Выбрать главу

Какой тяжкий камень свалился с моего сердца, пока длилась эта сцена. Все присутствующие были растроганы, смущены… И мать моя, и г-н де Монбрёз, и даже Эдокси — все хранили почтительное молчание. Таково могущество невинности и добродетели! Каждый из этих высокомерных людей не мог не проникнуться невольным чувством смирения перед этой девушкой, о которой они еще недавно говорили с таким презрением. Что до г-жи Аделаиды, то она подняла Адель и, не будучи в состоянии выразить свое восхищение иначе, чем слезами, рыдала, держа ее в своих объятиях, в то время как смущенная Адель пыталась спрятать на ее груди покрасневшее от волнения и замешательства личико.

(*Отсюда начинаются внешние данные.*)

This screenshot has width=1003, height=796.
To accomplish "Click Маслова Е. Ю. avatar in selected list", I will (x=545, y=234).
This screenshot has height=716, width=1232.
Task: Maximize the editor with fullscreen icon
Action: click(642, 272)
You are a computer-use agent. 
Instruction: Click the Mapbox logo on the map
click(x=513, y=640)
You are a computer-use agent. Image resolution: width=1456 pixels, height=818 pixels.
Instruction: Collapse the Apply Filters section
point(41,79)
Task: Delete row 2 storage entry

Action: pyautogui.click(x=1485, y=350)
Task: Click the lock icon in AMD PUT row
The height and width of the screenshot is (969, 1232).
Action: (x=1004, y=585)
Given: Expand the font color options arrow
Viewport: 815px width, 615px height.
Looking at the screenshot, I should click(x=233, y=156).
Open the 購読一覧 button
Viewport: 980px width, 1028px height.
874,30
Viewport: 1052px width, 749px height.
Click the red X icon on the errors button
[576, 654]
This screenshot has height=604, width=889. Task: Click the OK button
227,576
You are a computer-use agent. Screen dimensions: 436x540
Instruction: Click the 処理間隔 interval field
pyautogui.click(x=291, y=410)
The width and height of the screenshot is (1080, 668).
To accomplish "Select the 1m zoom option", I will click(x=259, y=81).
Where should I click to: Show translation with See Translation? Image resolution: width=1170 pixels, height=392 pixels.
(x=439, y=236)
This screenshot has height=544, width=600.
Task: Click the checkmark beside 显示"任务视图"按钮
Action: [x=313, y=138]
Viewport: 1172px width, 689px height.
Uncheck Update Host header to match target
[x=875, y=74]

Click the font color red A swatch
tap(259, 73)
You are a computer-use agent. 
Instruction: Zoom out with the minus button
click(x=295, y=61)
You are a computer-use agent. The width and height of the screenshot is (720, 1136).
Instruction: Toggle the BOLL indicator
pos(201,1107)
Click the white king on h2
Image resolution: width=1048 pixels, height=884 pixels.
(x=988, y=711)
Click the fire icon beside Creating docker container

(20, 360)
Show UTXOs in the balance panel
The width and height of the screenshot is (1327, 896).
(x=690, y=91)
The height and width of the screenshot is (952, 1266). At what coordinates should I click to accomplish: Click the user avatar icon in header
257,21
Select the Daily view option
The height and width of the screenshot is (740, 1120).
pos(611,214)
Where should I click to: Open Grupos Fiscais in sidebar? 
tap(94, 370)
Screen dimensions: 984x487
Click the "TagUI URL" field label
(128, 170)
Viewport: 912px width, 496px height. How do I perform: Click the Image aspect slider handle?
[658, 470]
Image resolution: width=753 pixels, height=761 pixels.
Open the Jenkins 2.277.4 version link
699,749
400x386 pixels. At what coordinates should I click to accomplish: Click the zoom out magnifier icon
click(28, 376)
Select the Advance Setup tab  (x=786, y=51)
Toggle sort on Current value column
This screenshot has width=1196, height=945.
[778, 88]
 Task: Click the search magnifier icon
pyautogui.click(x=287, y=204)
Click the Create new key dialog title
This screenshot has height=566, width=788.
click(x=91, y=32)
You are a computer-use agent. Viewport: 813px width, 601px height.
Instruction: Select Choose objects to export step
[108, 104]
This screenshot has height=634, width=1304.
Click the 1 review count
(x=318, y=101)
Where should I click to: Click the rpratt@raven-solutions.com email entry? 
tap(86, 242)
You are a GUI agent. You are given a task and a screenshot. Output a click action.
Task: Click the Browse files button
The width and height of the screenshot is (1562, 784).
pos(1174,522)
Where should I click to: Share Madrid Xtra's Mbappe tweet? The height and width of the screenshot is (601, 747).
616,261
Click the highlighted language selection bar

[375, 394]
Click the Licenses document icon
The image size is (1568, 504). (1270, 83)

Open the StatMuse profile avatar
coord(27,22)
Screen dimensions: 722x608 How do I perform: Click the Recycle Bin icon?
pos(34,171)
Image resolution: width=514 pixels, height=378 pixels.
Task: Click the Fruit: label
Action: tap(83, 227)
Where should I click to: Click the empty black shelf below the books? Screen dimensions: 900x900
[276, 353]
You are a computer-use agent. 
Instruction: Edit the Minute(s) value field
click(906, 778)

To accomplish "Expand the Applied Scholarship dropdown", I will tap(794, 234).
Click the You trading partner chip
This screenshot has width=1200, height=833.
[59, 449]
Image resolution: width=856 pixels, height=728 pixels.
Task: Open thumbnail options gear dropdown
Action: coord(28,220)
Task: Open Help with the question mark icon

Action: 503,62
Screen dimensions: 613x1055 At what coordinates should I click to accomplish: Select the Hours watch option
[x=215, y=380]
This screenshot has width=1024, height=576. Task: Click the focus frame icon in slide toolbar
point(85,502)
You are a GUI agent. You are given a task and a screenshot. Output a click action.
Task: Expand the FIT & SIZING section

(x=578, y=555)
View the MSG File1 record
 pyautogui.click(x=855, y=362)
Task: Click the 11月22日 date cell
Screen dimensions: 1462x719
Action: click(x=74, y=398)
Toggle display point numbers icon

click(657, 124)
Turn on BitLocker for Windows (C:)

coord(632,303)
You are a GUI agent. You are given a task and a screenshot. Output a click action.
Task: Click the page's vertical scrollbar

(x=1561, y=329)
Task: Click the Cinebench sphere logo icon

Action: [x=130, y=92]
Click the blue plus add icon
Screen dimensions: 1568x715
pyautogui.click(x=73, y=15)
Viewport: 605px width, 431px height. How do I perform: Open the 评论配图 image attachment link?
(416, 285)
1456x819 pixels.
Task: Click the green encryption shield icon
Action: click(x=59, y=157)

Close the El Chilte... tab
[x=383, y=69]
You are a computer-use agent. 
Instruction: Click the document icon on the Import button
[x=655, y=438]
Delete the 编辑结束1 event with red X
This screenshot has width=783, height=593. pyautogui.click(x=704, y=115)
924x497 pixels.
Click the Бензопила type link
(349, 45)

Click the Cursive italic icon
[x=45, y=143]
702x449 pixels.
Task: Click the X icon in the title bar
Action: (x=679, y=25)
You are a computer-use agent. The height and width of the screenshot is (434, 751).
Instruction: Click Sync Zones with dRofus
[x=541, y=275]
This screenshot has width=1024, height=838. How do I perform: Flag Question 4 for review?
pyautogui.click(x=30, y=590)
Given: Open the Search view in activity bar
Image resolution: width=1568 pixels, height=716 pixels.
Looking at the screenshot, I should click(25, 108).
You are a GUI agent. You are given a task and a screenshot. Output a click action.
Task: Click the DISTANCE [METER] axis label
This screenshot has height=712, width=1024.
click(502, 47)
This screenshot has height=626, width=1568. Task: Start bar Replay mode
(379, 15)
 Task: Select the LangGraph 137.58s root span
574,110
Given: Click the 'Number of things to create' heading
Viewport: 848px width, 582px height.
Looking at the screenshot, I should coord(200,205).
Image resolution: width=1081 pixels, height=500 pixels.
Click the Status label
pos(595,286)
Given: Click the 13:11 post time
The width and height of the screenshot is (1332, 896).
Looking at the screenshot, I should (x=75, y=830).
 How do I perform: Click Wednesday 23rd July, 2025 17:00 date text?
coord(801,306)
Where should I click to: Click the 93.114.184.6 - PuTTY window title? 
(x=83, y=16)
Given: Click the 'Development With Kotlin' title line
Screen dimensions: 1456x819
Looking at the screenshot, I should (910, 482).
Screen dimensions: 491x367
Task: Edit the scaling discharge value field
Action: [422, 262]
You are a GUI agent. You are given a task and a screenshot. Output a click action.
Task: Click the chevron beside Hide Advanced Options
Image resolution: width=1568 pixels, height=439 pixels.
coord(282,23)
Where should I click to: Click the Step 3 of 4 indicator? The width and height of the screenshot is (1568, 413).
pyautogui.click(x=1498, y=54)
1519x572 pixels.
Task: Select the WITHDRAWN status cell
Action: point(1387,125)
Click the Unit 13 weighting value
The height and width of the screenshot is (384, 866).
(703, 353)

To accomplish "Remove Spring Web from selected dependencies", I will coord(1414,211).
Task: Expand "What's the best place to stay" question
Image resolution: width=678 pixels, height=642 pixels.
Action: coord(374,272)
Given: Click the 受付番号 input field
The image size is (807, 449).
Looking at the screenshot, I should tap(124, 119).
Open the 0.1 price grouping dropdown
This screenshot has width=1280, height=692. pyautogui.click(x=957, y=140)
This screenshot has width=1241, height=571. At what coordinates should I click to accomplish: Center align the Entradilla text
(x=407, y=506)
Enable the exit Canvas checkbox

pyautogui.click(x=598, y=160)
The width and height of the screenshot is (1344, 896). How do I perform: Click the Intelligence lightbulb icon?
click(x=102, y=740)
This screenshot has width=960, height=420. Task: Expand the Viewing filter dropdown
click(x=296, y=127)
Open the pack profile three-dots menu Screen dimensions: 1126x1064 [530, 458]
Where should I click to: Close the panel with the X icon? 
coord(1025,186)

Как язвительно мог бы я теперь ответить на жестокие насмешки, которыми меня только что осыпали, если бы захотел воспользоваться преимуществом своего положения! Однако я постарался сдержать мое справедливое негодование и выразил его лишь суровым молчанием. Монбрёз — я склонен считать его человеком добродетельным, но чрезмерная строгость его правил, быть может поддерживаемая еще и прирожденной спесивостью, слишком часто заставляет его относиться с недоверием к добродетелям других, — Монбрёз тем не менее пожал мою руку, давая понять, что он доволен моим поступком. Наконец моя мать после нескольких слов, приличествующих случаю, велела подать свою карету; я поехал вместе с ней. Она была явно смущена, какая-то принужденность сквозила во всем ее поведении; несколько слов, случайно вырвавшихся у нее, дали мне понять, что наступила подходящая минута открыть ей то, что она рано или поздно должна будет узнать. Я заговорил об Эдокси и решительно заявил, что она никогда не будет моей женой. Правильно ли я почувствовал расположение духа моей матери, или же на нее произвел впечатление тон, которым я сообщил ей о своем решении, но она менее, чем я того ожидал, настаивала на своем, и все говорит за то, что она не будет больше неволить меня в выборе невесты.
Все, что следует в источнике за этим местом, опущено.